Set task :: Revise the piece on Harvard's freshman values, everything from "Every academic" down to "revealing private information.", so that "plagiarism" reads "forgery".

Selected extract ::
After pushing freshmen
to “pledge” to official Harvard values last
year, this year the college is training students that there is One Right
Ethical Way to Live Here at Harvard. “We did not have
[freshmen] sign pledges,” Dean of Freshmen Thomas A. Dingman told The
Harvard Crimson for a Sept. 7 article, “but we pushed
every bit as hard on how important it was to consider their growth on all
fronts.” Dingman described as having “potential for insensitivity”
situations, such as a wealthy roommate purchasing a large TV that other
roommates cannot afford to chip in for. So, Harvard College
thinks it must protect freshmen from the hurt feelings of having a wealthy
roommate. There’s a cruel world ahead, but at least Harvard can be their mom for four
more years.
Every academic
community lives by moral values. In the United States, these values often
include proscriptions against plagiarism, falsifying data, cheating on exams, and revealing private information.
Harvard still has trouble with each of these values sometimes.
Although everything
should be up for debate at a university, academic morals are rarely (yet occasionally) up for debate
in the United States because few people argue that such practices are morally
acceptable. But many universities
go much farther and apply great pressure upon students to adopt specific
positions on much more controversial values. Even such oft-lauded ideals as
“tolerance” and “diversity” should be open to serious debate and not pushed as
official university values. Yet, the Crimson adds:
“Proctors [RAs] were provided with a list of goals for their
students, including honoring diversity, recognizing the value of honesty, and
being aware of unhealthy competition.”

Collected data ::

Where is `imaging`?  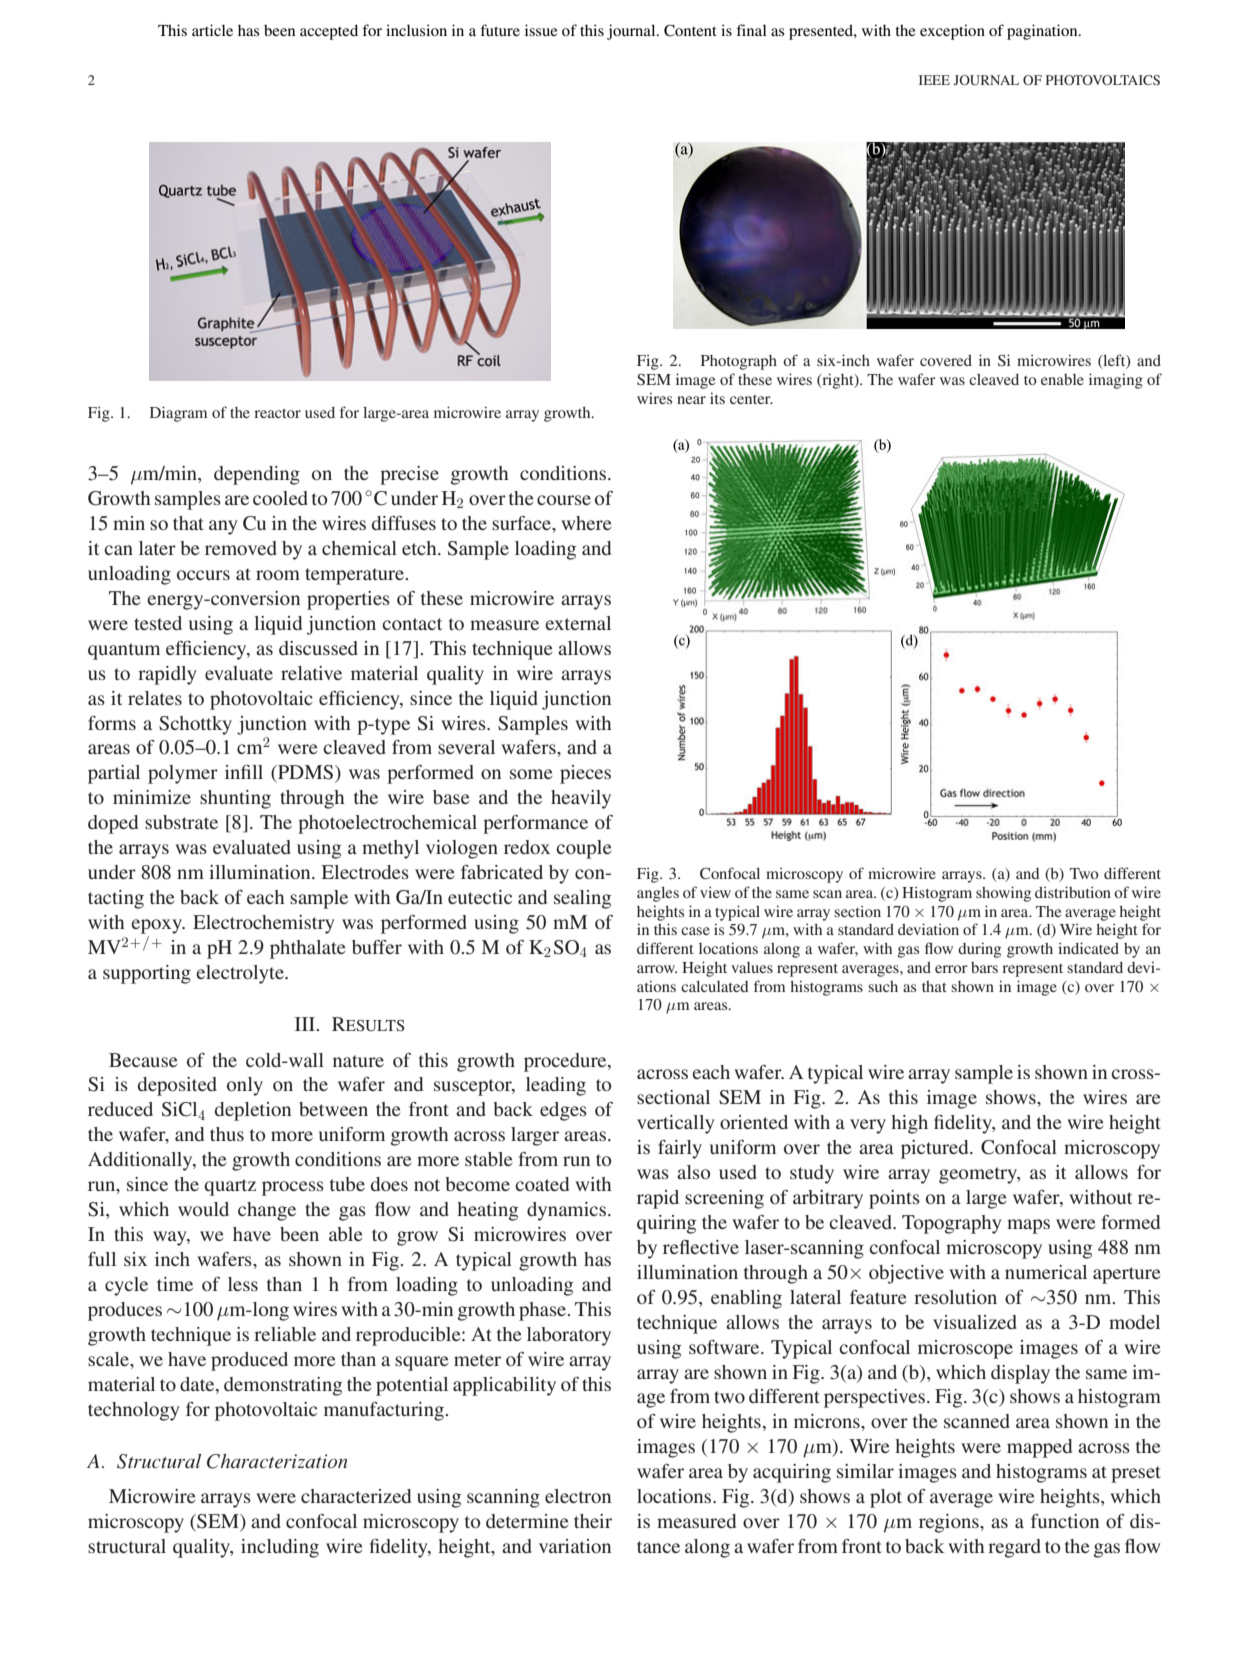
imaging is located at coordinates (1116, 381).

Result of this task ::
Every academic
community lives by moral values. In the United States, these values often
include proscriptions against forgery, falsifying data, cheating on exams, and revealing private information.